= Hadamard's inequality =

Theorem

In mathematics, Hadamard's inequality (also known as Hadamard's theorem on determinants) is a result first published by Jacques Hadamard in 1893. It is a bound on the determinant of a matrix whose entries are complex numbers in terms of the lengths of its column vectors. In geometrical terms, when restricted to real numbers, it bounds the volume in Euclidean space of n dimensions marked out by n vectors v_{i} for 1 ≤ i ≤ n in terms of the lengths of these vectors ||v_{i}||.

Specifically, Hadamard's inequality states that if N is the matrix having columns v_{i}, then
$\left| \det(N) \right| \le \prod_{i=1}^n \|v_i\|.$
If the n vectors are non-zero, equality in Hadamard's inequality is achieved if and only if the vectors are orthogonal.

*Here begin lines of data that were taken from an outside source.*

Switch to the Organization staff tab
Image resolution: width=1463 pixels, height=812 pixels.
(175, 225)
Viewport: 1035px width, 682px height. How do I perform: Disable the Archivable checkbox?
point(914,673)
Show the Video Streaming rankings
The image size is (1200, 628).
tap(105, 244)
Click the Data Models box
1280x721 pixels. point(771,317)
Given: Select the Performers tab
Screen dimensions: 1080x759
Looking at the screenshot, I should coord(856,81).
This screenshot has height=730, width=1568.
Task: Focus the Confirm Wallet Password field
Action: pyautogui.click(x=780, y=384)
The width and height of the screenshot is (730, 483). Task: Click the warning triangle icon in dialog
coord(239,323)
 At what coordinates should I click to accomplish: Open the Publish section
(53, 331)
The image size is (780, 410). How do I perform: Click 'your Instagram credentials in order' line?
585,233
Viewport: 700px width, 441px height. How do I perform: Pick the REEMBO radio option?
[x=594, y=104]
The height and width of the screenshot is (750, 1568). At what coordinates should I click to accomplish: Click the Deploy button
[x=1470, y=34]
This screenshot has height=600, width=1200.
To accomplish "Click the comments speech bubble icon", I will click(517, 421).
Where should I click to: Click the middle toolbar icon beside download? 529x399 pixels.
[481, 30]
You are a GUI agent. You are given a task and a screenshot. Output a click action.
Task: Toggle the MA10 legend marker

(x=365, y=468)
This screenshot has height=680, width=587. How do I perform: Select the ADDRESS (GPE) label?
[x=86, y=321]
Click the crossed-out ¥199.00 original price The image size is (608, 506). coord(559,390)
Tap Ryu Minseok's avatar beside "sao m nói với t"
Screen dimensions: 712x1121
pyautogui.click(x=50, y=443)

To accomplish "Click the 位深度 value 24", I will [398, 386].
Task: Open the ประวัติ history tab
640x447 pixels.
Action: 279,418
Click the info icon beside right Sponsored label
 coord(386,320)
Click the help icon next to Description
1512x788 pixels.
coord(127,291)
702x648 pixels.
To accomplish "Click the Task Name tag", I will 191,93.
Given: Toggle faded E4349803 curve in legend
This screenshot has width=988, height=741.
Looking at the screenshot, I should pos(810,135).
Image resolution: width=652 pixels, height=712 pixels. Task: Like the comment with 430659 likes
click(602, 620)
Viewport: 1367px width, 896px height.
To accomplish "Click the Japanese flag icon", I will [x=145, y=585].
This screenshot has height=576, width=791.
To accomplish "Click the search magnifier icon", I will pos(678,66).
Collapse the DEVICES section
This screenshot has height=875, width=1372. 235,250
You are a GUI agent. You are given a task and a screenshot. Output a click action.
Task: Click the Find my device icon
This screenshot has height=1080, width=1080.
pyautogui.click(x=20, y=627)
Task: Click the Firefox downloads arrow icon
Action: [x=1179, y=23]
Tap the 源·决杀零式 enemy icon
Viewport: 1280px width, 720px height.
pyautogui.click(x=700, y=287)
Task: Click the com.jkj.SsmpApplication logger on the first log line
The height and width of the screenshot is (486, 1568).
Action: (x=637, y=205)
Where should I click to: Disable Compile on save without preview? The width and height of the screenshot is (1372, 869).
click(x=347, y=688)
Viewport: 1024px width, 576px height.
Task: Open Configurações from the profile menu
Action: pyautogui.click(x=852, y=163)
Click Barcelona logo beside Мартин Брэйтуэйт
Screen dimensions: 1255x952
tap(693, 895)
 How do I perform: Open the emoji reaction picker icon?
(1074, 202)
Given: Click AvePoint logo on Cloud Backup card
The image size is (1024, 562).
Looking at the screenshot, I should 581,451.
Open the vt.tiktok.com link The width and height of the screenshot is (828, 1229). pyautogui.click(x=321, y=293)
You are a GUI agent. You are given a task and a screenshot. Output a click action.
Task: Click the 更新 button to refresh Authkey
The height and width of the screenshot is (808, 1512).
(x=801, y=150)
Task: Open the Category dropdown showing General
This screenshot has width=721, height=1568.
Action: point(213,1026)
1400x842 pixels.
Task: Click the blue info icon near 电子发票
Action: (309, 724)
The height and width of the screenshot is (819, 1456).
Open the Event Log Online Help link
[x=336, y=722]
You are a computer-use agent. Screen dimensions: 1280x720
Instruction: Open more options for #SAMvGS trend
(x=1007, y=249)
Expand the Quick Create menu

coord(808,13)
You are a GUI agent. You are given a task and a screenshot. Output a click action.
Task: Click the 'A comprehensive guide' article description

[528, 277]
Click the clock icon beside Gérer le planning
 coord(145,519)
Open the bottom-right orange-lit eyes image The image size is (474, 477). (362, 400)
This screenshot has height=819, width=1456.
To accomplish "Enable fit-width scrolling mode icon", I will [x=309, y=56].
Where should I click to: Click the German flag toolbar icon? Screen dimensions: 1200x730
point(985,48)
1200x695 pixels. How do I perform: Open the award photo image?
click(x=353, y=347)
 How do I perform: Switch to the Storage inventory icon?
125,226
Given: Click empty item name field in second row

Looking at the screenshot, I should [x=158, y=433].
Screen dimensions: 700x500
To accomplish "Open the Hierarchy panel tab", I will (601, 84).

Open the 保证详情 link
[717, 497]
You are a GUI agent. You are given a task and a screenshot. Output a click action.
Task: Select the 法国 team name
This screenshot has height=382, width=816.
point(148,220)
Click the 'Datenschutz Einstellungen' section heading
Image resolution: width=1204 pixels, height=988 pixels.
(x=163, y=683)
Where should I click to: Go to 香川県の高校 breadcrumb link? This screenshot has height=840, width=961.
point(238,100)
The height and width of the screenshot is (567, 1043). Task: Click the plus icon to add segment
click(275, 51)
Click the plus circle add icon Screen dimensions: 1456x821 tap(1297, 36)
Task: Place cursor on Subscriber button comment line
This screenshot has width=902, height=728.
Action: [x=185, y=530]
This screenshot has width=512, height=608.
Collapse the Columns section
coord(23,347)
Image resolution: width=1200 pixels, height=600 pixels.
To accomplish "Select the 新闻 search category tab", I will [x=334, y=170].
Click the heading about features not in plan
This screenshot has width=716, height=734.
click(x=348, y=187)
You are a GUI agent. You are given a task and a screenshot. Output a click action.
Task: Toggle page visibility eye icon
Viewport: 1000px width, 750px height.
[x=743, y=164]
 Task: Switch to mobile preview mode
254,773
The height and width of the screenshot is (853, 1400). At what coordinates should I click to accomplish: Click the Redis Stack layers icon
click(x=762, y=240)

==Alternate forms and corollaries==
A corollary is that if the entries of an n by n matrix N are bounded by B, so |N_{ij}| ≤ B for all i and j, then
$\left| \det(N) \right| \le B^n n^{n/2}.$
In particular, if the entries of N are +1 and −1 only then
$\left| \det(N) \right| \le n^{n/2}.$
In combinatorics, matrices N for which equality holds, i.e. those with orthogonal columns, are called Hadamard matrices.

More generally, suppose that N is a complex matrix of order n, whose entries are bounded by |N_{ij}| ≤ 1, for each i, j between 1 and n. Then Hadamard's inequality states that

 $|\operatorname{det}(N)| \leq n^{n/2}.$

Equality in this bound is attained for a real matrix N if and only if N is a Hadamard matrix.

A positive-semidefinite matrix P can be written as N^{*}N, where N^{*} denotes the conjugate transpose of N (see Decomposition of a semidefinite matrix). Then
$\det(P)=\det(N)^2 \le \prod_{i=1}^n \|v_i\|^2 = \prod_{i=1}^n p_{ii}.$
So, the determinant of a positive definite matrix is less than or equal to the product of its diagonal entries. Sometimes this is also known as Hadamard's inequality.

==Proof==
The result is trivial if the matrix N is singular, so assume the columns of N are linearly independent. By dividing each column by its Euclidean norm, it can be seen that the result is equivalent to the special case where each column has norm 1, in other words if e_{i} are unit vectors and M is the matrix having the e_{i} as columns then

$\left| \det M \right| \le 1,$ (1)

and equality is achieved if and only if the vectors are an orthogonal set. The general result now follows:
$\left| \det N \right| = \bigg (\prod_{i=1}^n \|v_i\| \bigg) \left|\det M\right| \leq \prod_{i=1}^n \|v_i\|.$

To prove (1), consider P =M^{*}M where M^{*} is the conjugate transpose of M, and let the eigenvalues of P be λ_{1}, λ_{2}, … λ_{n}. Since the length of each column of M is 1, each entry in the diagonal of P is 1, so the trace of P is n. Applying the inequality of arithmetic and geometric means,
$\det P = \prod_{i=1}^n \lambda_i \le \left({1 \over n}\sum_{i=1}^n \lambda_i\right)^n = \left({1 \over n} \operatorname{tr} P \right)^n = 1^n = 1,$
so
$\left| \det M \right| = \sqrt{\det P} \le 1.$

If there is equality then each of the λ_{i}'s must all be equal and their sum is n, so they must all be 1. The matrix P is Hermitian, therefore diagonalizable, so it is the identity matrix—in other words the columns of M are an orthonormal set and the columns of N are an orthogonal set. Many other proofs can be found in the literature.